(Document section):
******************************
A horse-drawn carriage carrying the body Rep. John Lewis (D-Ga.) crosses the Edmund Pettus Bridge on July 26, 2020 in Selma, Alabama.

A horse-drawn carriage carrying the body Rep. John Lewis (D-Ga.) crosses the Edmund Pettus Bridge on July 26, 2020 in Selma, Alabama.

(Photo: Michael M. Santiago/Getty Images)

Casket of Rep. John Lewis Carried Across Edmund Pettus Bridge 55 Years After Selma's Bloody Sunday

"An incredibly moving and fitting tribute for John Lewis, a man who carried the baton of justice until the very end."

The casket of Congressman John Lewis, who died on July 17 following a battle with pancreatic cancer, was carried across the Edmund Pettus Bridge in Selma on Sunday 55 years after the Georgia Democrat led a civil rights protest march and was beaten by Alabama state troopers in an event that has since been known as Bloody Sunday.
******************************
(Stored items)
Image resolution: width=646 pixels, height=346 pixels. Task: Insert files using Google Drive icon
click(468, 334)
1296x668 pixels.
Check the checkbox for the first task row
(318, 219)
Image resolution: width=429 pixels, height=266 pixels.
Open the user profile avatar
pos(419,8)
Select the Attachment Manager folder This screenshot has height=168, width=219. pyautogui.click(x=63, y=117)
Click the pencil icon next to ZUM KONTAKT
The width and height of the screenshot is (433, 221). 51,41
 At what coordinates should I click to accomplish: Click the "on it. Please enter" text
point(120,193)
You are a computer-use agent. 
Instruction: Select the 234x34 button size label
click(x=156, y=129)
******************************
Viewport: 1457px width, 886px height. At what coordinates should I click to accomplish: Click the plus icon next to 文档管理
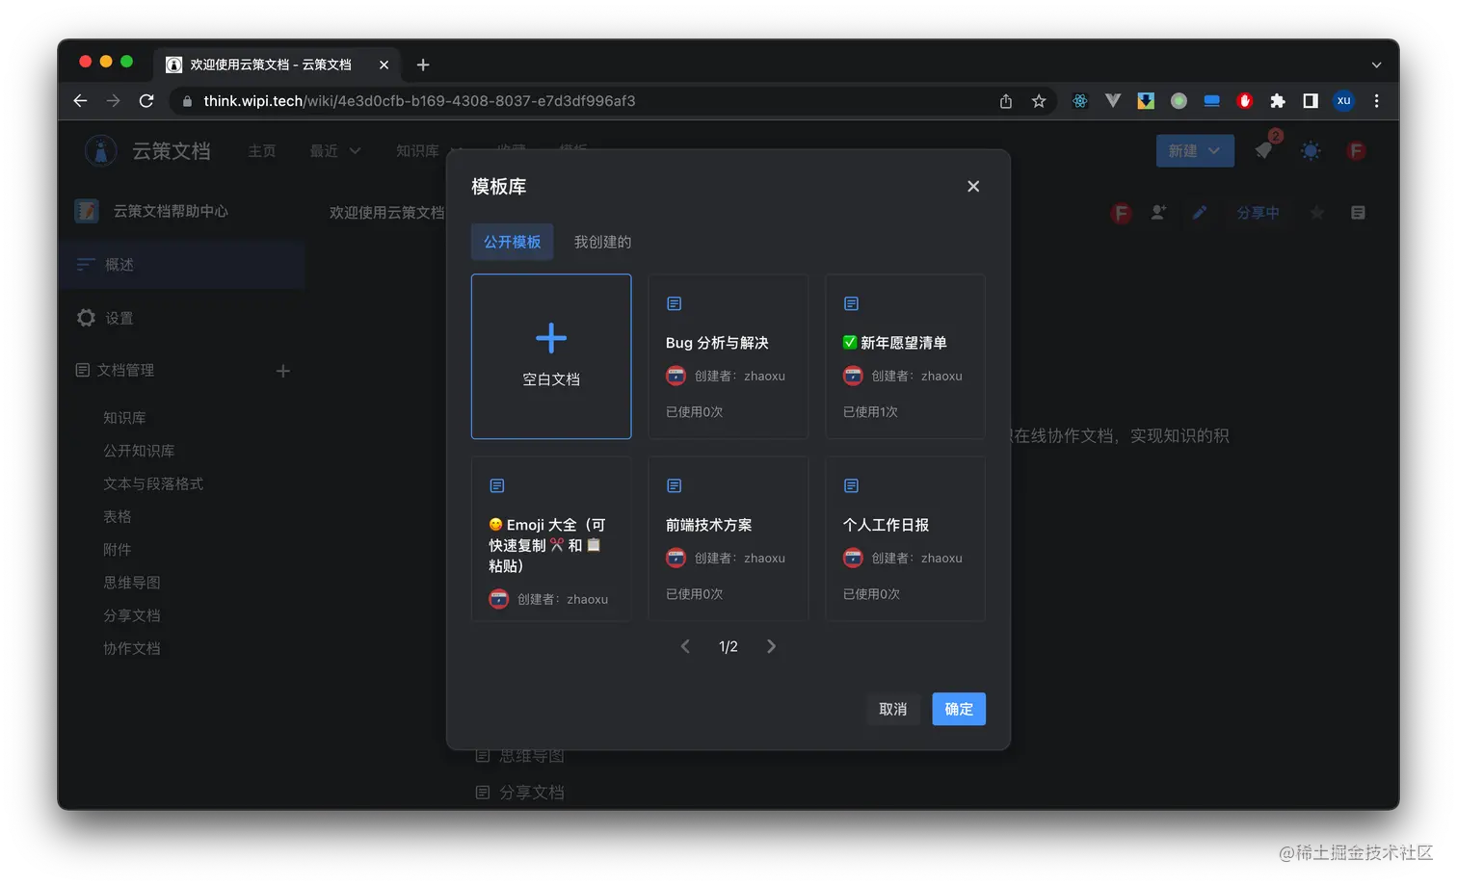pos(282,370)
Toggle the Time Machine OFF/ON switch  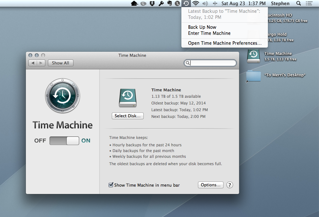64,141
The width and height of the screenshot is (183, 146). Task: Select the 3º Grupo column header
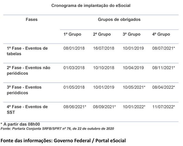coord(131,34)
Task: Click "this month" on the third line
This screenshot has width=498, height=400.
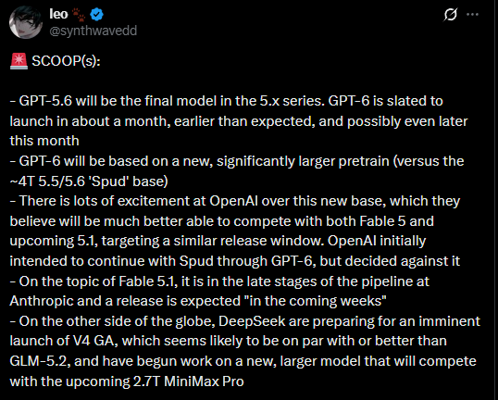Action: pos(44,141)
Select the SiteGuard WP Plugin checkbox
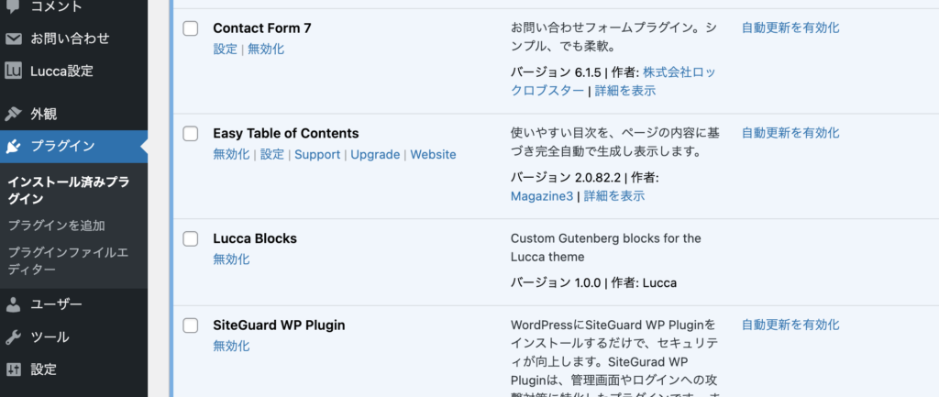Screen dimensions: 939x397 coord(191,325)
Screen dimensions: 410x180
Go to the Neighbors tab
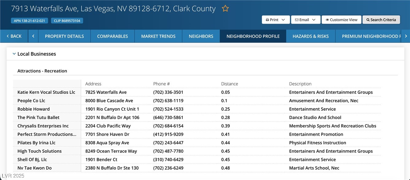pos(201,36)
******************************
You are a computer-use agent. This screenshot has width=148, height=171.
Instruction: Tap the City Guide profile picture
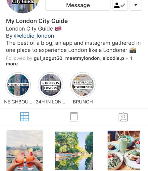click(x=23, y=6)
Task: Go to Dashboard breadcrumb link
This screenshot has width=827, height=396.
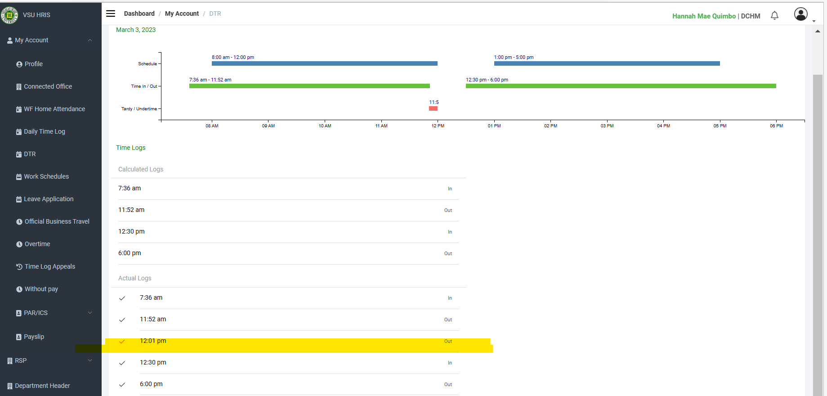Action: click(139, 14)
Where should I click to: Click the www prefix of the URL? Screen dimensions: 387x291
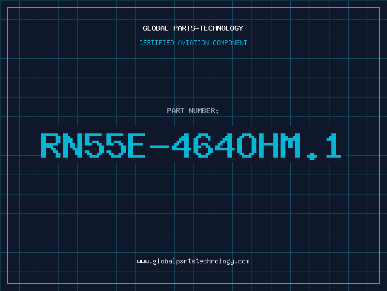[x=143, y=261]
******************************
Can you continue the article about John Lewis's casket crossing the Edmund Pettus Bridge, starting after its last sentence? The listing comes from a different source than the article.

Lewis's final journey across the bridge by horse-drawn caisson followed a service at the Brown Chapel A.M.E. Church in Selma and came before the late civil rights icon will lie in state at the U.S. Capitol next week. The Washington Postreported Thursday that "only a smaller, invitation-only group will be allowed inside the building on Monday afternoon for a ceremony under the Capitol Rotunda. Lewis's casket will then be moved to the top of the steps at the East Front of the Capitol for public viewing."

The Sunday service and bridge crossing, which was live-streamed and drew a crowd, elicited a fresh wave of tributes honoring Lewis's legacy. In a tweet Sunday, Sen. Kamala Harris (D-Calif.) called the crossing "an incredibly moving and fitting tribute for John Lewis, a man who carried the baton of justice until the very end."

Bernice King, the daughter of Martin Luther King Jr., on Sunday shared a recent personal memory of Lewis, writing on Twitter that "when I visited Uncle John a week before he died, I looked in his eyes and said, 'Well done.' I told him that I loved him and that we are going to continue to fight. So I must mourn and move at the same time."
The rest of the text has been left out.